Folks in Adams are raising questions, after the mayor went to work for an green energy firm that the city is spending hundreds of thousands of dollars to attract. The Milwaukee Journal-Sentinel says Adams -- a city of two-thousand in central Wisconsin -- would give industrial land and a million-dollar incentive package to Global Environmental Infra-structure Technology Solutions, or GEITS. The paper says the city has spent $900,000 on wind-powered street lights and wastewater equipment from GEITS. State officials said they have not reviewed the wastewater improvements -- and they might not be necessary. The firm tried getting state and federal funds for a new world headquarters and factory in Adams. They were turned down. Tia Nelson of the state's Board of Commissioners of Public Lands said it was the first time in nine years that she did not give her panel a funding application to review. An attorney reviewed the Adams proposal, and said it could cost taxpayers up to $22-million over 25 years. City Administrator Bob Ellisor said that's wrong. He says GEITS plans to invest $100-million, with the prospect of up to 500 jobs. Last November, Adams Mayor JanAlyn Baumgartner became a vice president of government relations and public policy for the company. She rejected a call from one alderman to resign as mayor. The mayor said her situation is legal, because she stays away from all city deliberations and meetings involving the firm.

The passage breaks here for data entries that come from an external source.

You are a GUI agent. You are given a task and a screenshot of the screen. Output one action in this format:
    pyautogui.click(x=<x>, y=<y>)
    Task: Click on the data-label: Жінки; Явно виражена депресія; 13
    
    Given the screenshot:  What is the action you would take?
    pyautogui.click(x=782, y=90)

The U.S. Attorney's office in Milwaukee says it will look into the death of West Allis teenager Corey Stingley, to see if a full-blown investigation should be done. Chief prosecutor James Santelle says Stingley's family has not provided enough evidence to indicate that Corey's civil rights were violated. The 16-year-old was about to steal liquor from a West Allis store when three shoppers detained him in December of 2012. He died two weeks later, and state prosecutors said there was enough evidence to charge the three shoppers with anything. Stingley's father and other critics racism in the handling of the case. Corey was black, and the three shoppers were white.
For the second time in a year, the largest stockholder in the Wausau Paper company is urging its management to leave Wisconsin. Wausau Paper still has its headquarters in Mosinee, after selling its Mosinee and Rhinelander mills early last year to KPS Capital Partners of New York. But that wasn't enough to satisfy Wausau's largest stockholder, the Starboard Value hedge fund of Manhattan. It says Wausau Paper remains quote, "deeply undervalued" while its executives wasted millions-of-dollars to prop up parts of the business that were quote, "destined to fail." Starboard says the board of Wausau Paper should fire the managers, do more restructuring, or sell the company. After Wausau sold its nearly century-old plant in Brokaw two years ago, it only has two out-of-state mills which make paper towels and tissues. The Mosinee headquarters are its only Wisconsin operations. Wausau Paper has not commented on Starboard Value's newest allegations.
Nobody won the Powerball jackpot last night, so it goes up to 131-million dollars on Wednesday. The jackpot is the highest since last October 23rd, when a 216-million-dollar prize was won. Also, nobody won the Mega Millions' jackpot on Friday night -- so that prize is up to 51-million for the next drawing in that game on Tuesday night.